Unless of course they stop making rent payments then you are faced with the task of kicking them out.

st.cronin
08-27-2006, 11:37 PM
Unless of course they stop making rent payments then you are faced with the task of kicking them out.

It's a better problem to have, having to pay somebody's rent to yourself, as opposed to having to pay a mortage for somebody else for which you get zip. At least you have a house, that way.

Grammaticus
08-28-2006, 08:49 AM
Most of the advice given has been pretty good. Mom or not, if you co-sign for a re-finance you are now liable for the FULL payment. If anything derogatory occurs it goes on YOUR credit as well as the other person. As pointed out, 25 to 30 years will not change the payment that much. Chances are you are about to hose two peoples credit instead of just one. So, what benefit does it do to mess up 2 peoples credit and damage a relationship due to financial problems?

Sounds like you are better off just assisting the mom with payments as that will be your obligation under a joint mortgage anyway. If this is not a good option, then get housing that is affordable. Either sell the house or have your mother rent the house to someone else to retain it as an asset and then she can live in an apartment. Or if your girlfriend is serious enough about helping her mother to ruin her own credit, then she must be willing to let her mother move in with her as a better option at reducing costs.

I would 1. rent the house to someone else and 2. move mom in with me for a period of time it takes to get her back on her feet. If that does not work for your girlfriend due to social issues (not wanting her mom to live with her). Than advise her (mom) to sell the house she can no longer afford and stay out of it from there.

MikeVic
08-28-2006, 08:53 AM
Thanks, I'll keep you all updated on what happens, in case some of you want to know how this ends.

MikeVic
09-07-2006, 11:00 PM
Update...

Seems like my girlfriend won't have to sign on. She didn't really realize he risks until she heard some of the hings I said from this thread, so thanks guys! She also later told me that if her future would be in doubt, her mom wouldn't let her sign on either. Now they're working on being able to keep the house, and things are looking up on that end too. :)

molson
09-07-2006, 11:06 PM
good news - dodged a bullet there.

FrogMan
09-08-2006, 12:07 PM
great news MikeVic, glad to hear it. :)

FM

MrBigglesworth
09-09-2006, 12:00 AM
I know that I am late to the party, but...

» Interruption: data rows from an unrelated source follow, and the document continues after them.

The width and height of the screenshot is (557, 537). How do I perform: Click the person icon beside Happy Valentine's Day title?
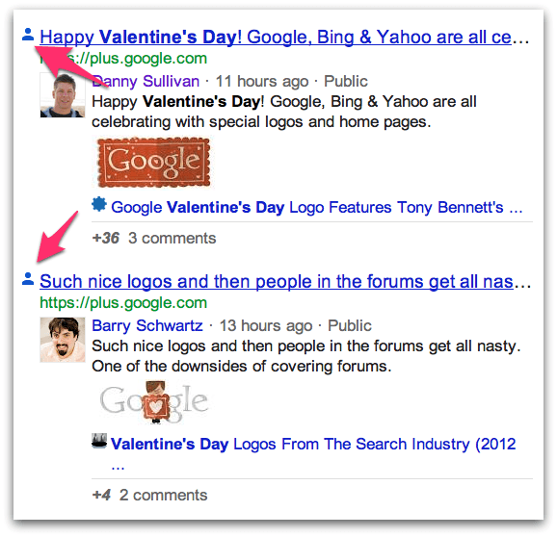tap(28, 35)
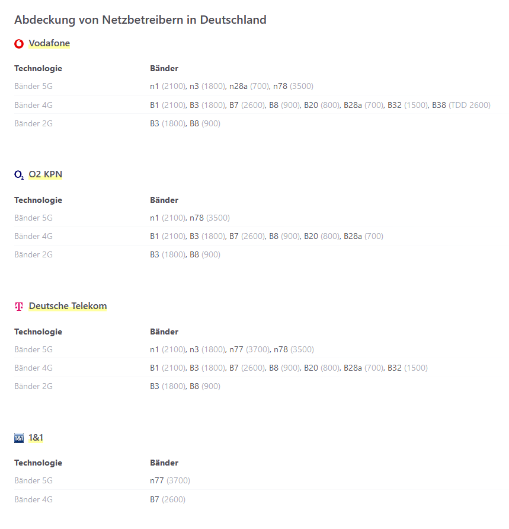The height and width of the screenshot is (529, 509).
Task: Click O2 KPN's n78 5G band
Action: click(x=209, y=218)
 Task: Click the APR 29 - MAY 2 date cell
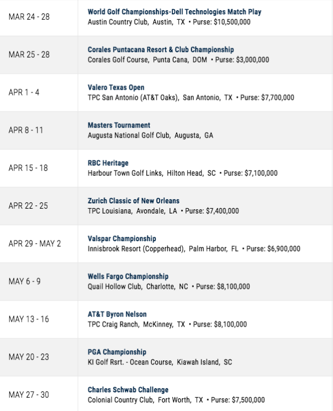tap(39, 244)
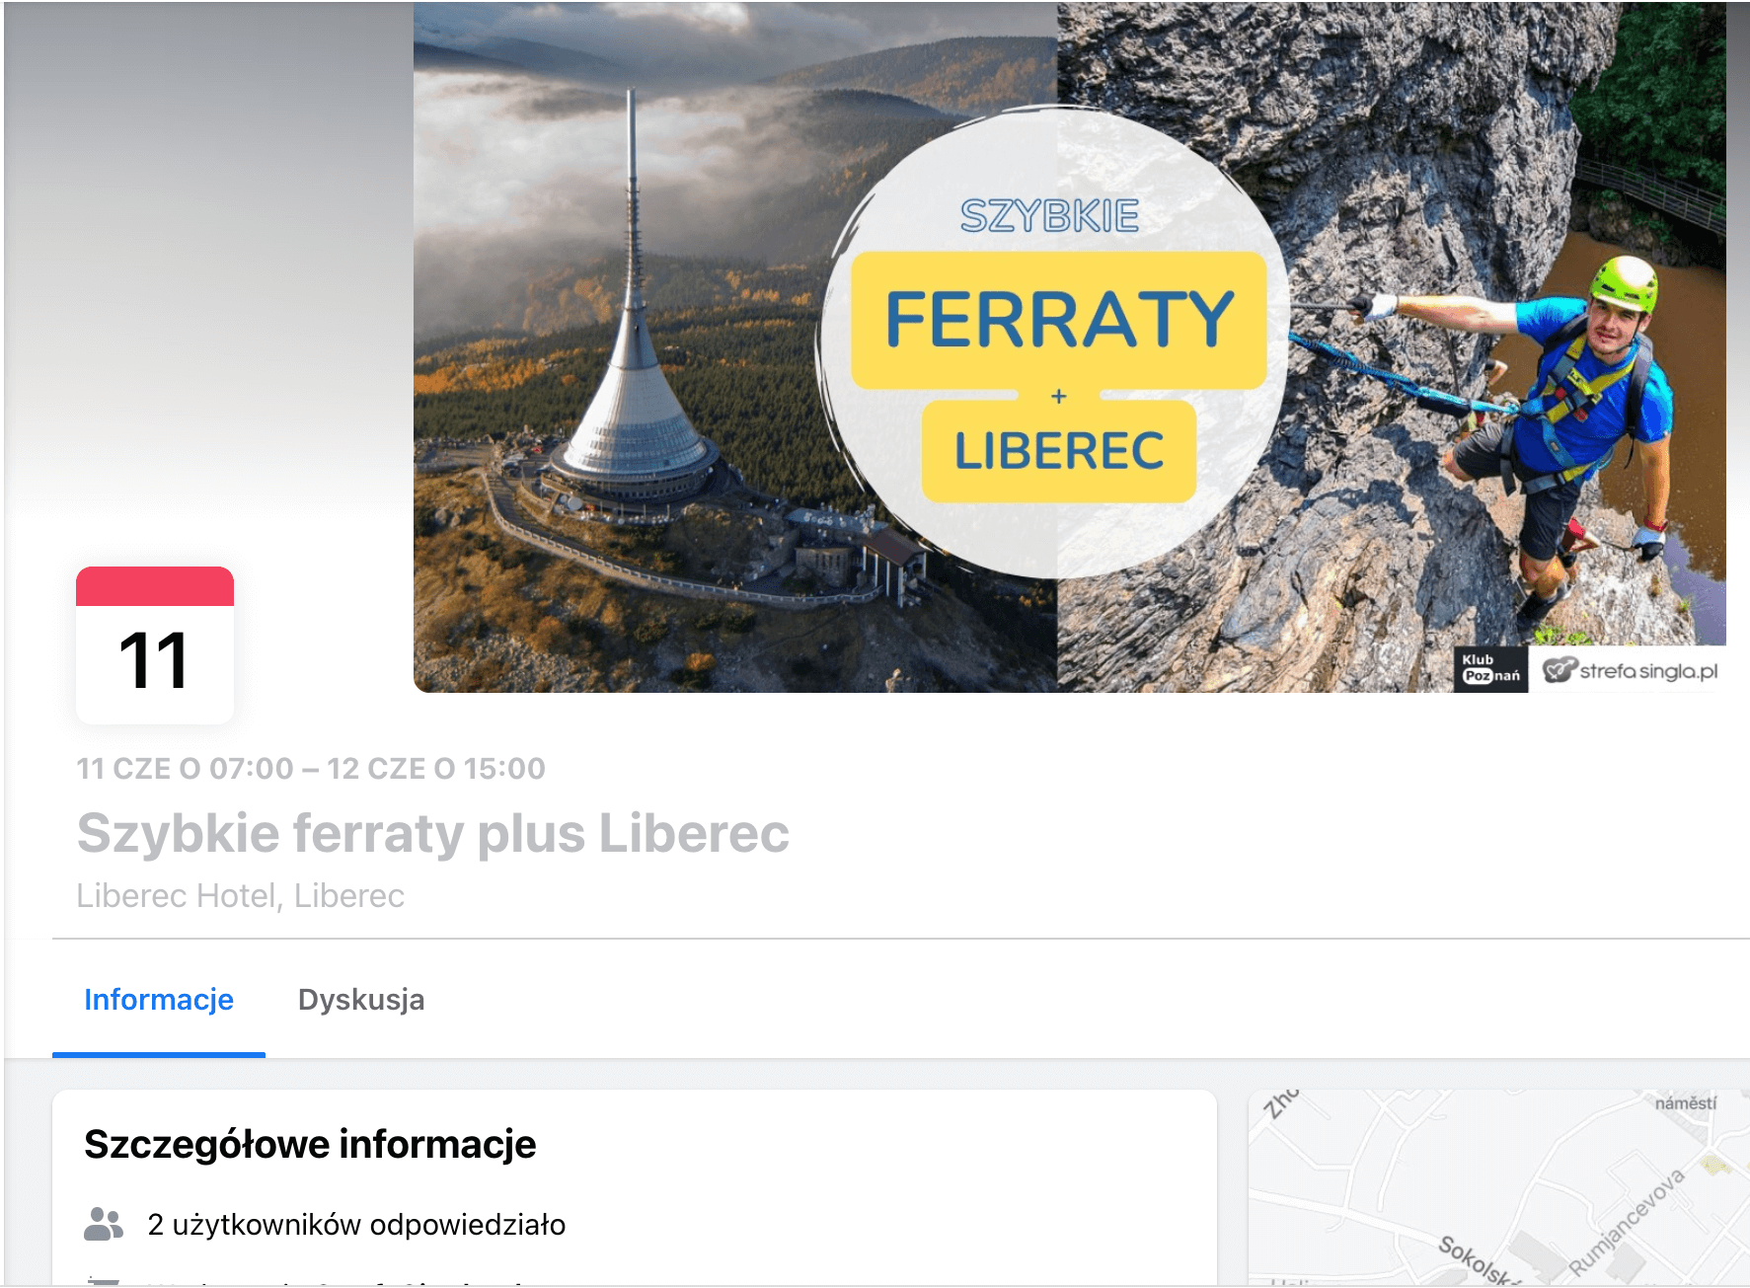Click the event date '11 CZE O 07:00' text

[x=186, y=768]
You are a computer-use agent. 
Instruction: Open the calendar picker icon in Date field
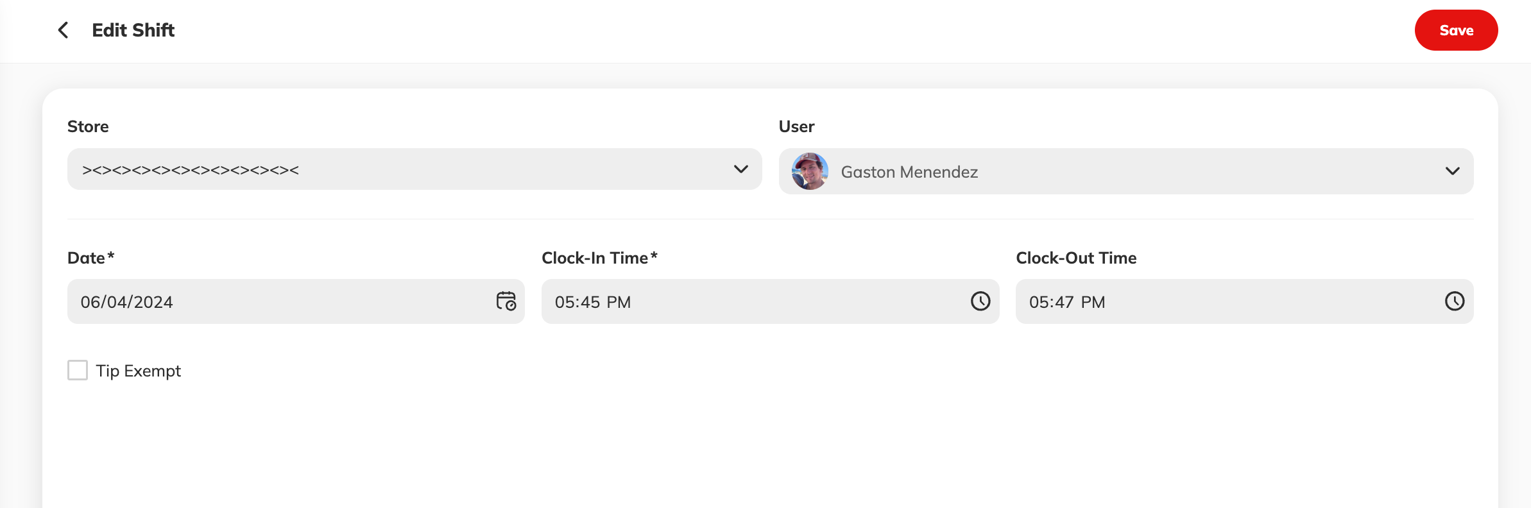[506, 301]
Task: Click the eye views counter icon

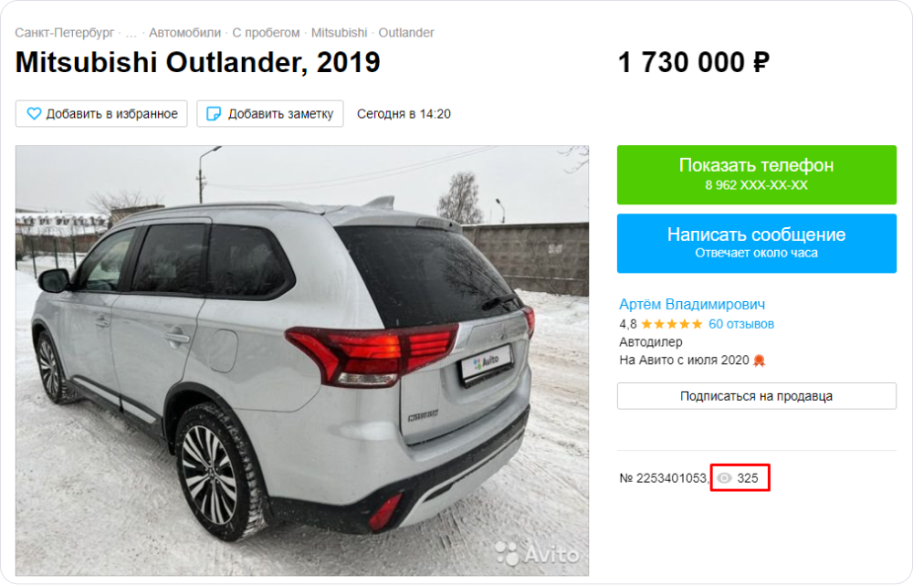Action: [x=724, y=478]
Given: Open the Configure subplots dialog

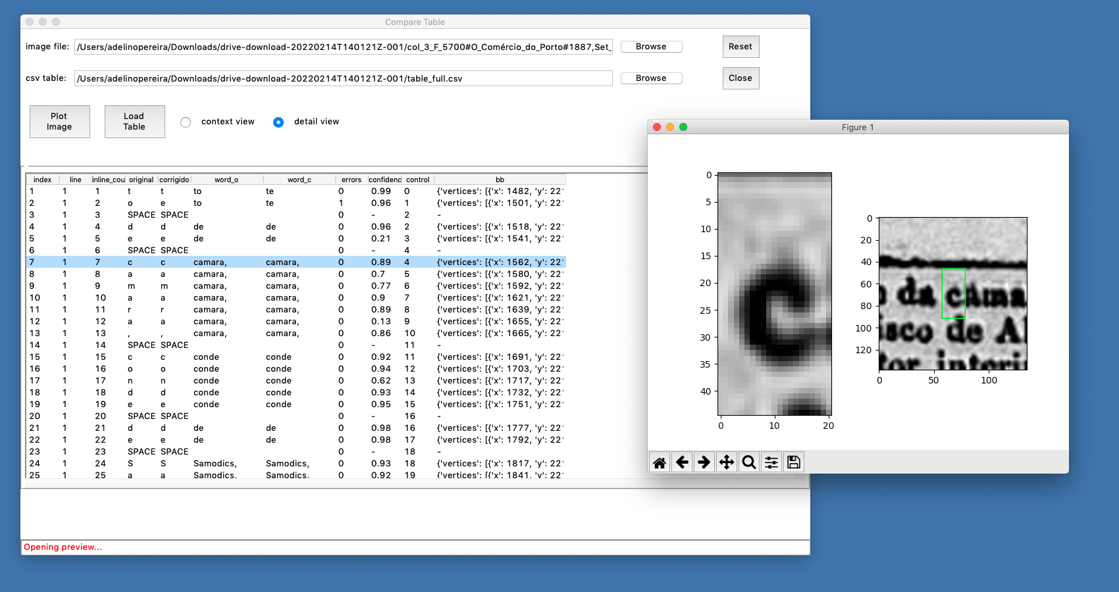Looking at the screenshot, I should click(x=771, y=462).
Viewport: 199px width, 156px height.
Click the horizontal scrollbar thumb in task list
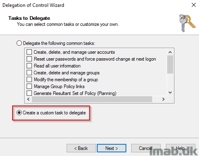[92, 99]
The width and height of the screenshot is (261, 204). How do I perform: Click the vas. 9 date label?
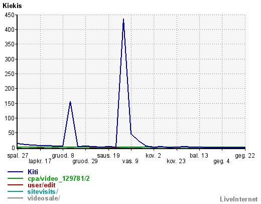click(x=130, y=161)
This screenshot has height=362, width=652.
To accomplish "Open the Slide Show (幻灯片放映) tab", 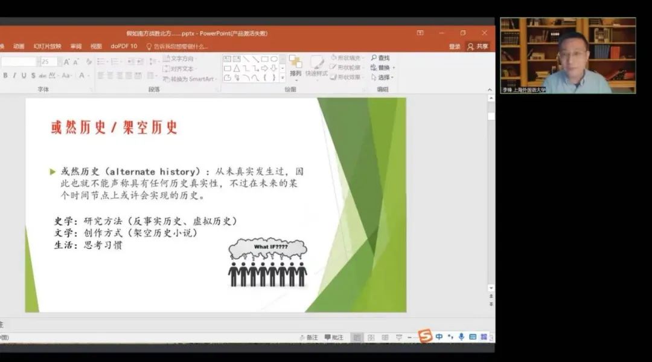I will [47, 47].
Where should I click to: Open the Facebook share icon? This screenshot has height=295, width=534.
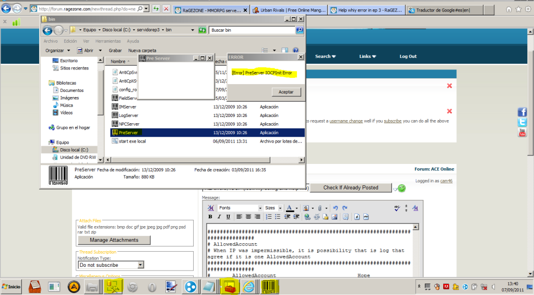522,112

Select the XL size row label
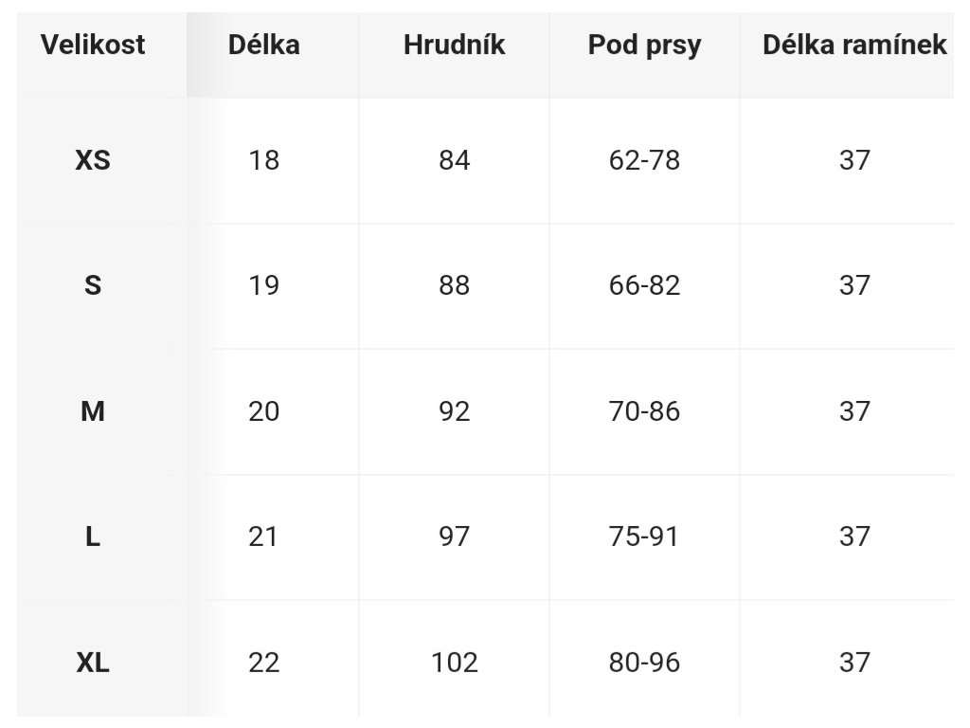93,663
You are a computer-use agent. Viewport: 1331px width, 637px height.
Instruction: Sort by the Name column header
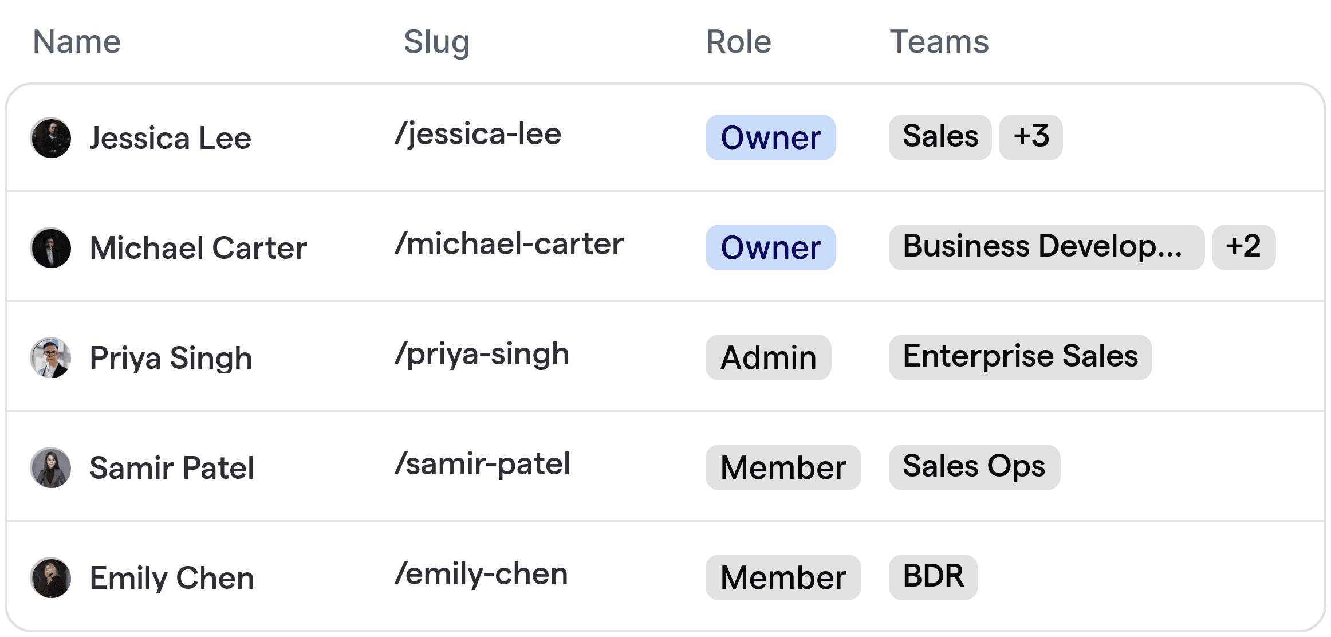(77, 41)
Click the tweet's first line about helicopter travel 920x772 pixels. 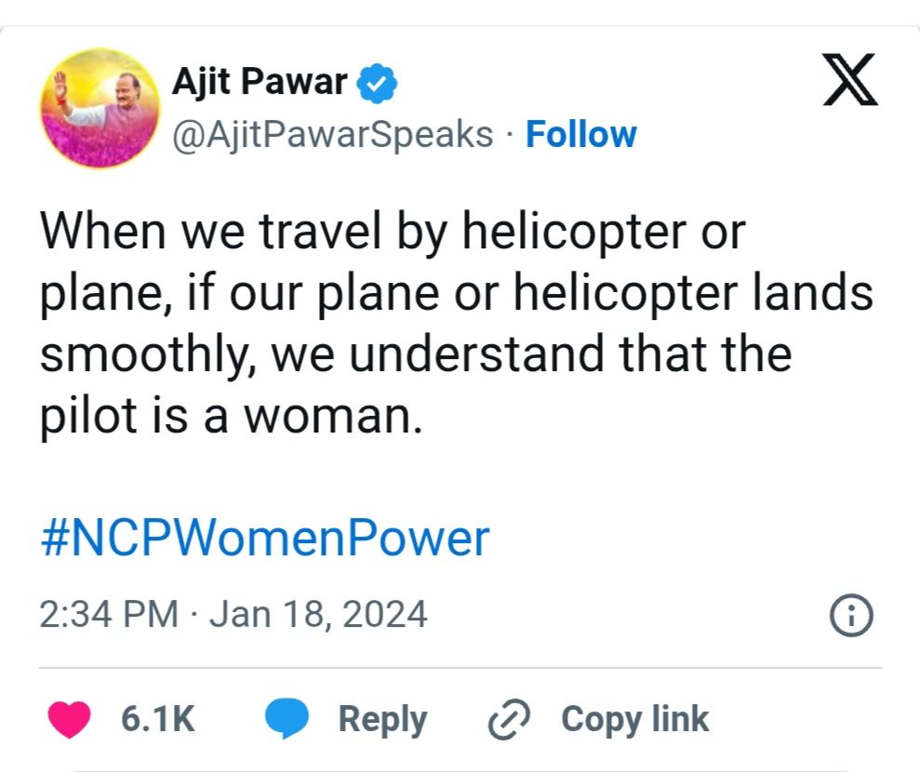click(392, 231)
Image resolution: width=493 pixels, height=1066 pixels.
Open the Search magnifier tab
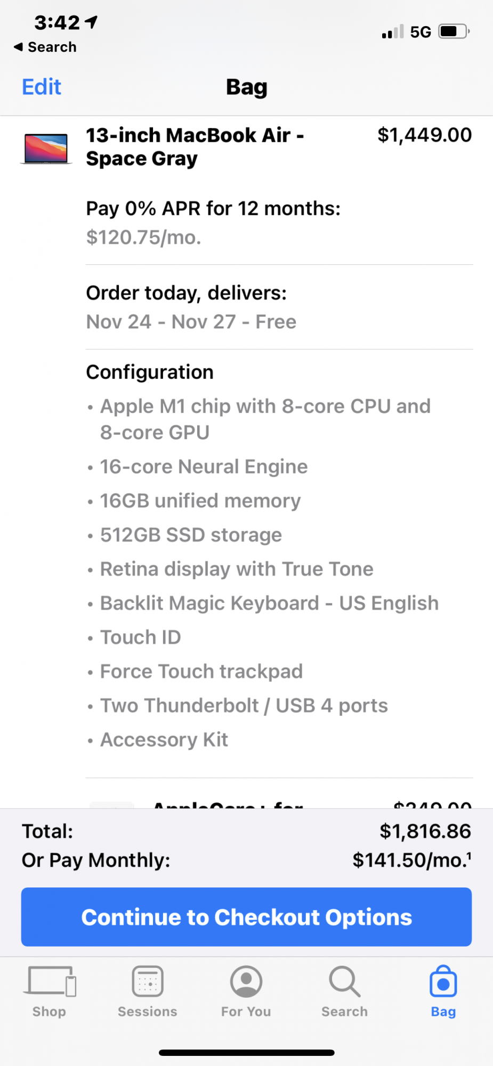(x=344, y=981)
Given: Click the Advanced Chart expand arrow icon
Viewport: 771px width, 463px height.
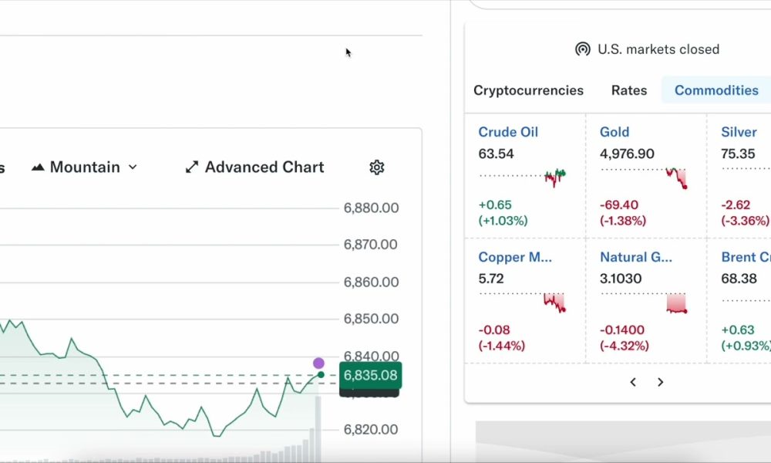Looking at the screenshot, I should click(191, 167).
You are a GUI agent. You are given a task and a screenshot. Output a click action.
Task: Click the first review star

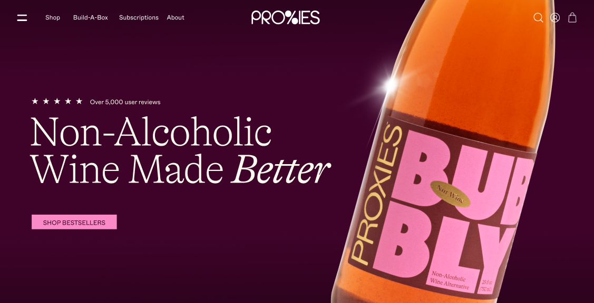tap(35, 101)
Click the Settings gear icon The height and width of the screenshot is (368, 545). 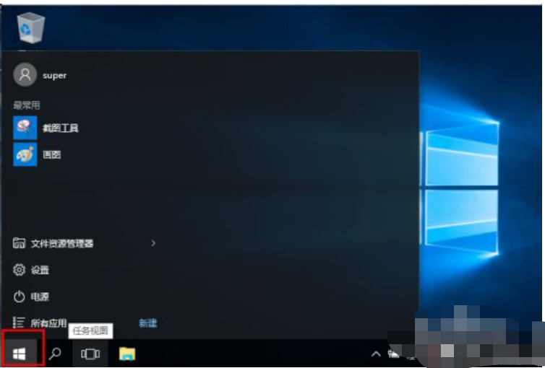pyautogui.click(x=20, y=270)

If it were easy to get off of a mortgage, then people would jump on them to have the poeple qualify, then jump off, all the time. But mortgage companies obviously don't like that, so they don't allow it.

who the heck would add their name to someone's mortgage - unless they're nuts!
If you are also added to the deed, it might not be so bad. Certain deed types even allow you to force the other parties to sell if you want to sell, or to give you your percentage of the property. If it is a $200k house, they want to mortgage it at $100k, and make you a one-third owner, you just made thirty-three thousand. If they start to go delinquent, you force a sale. Obviously it's not perfect, but could be a money maker.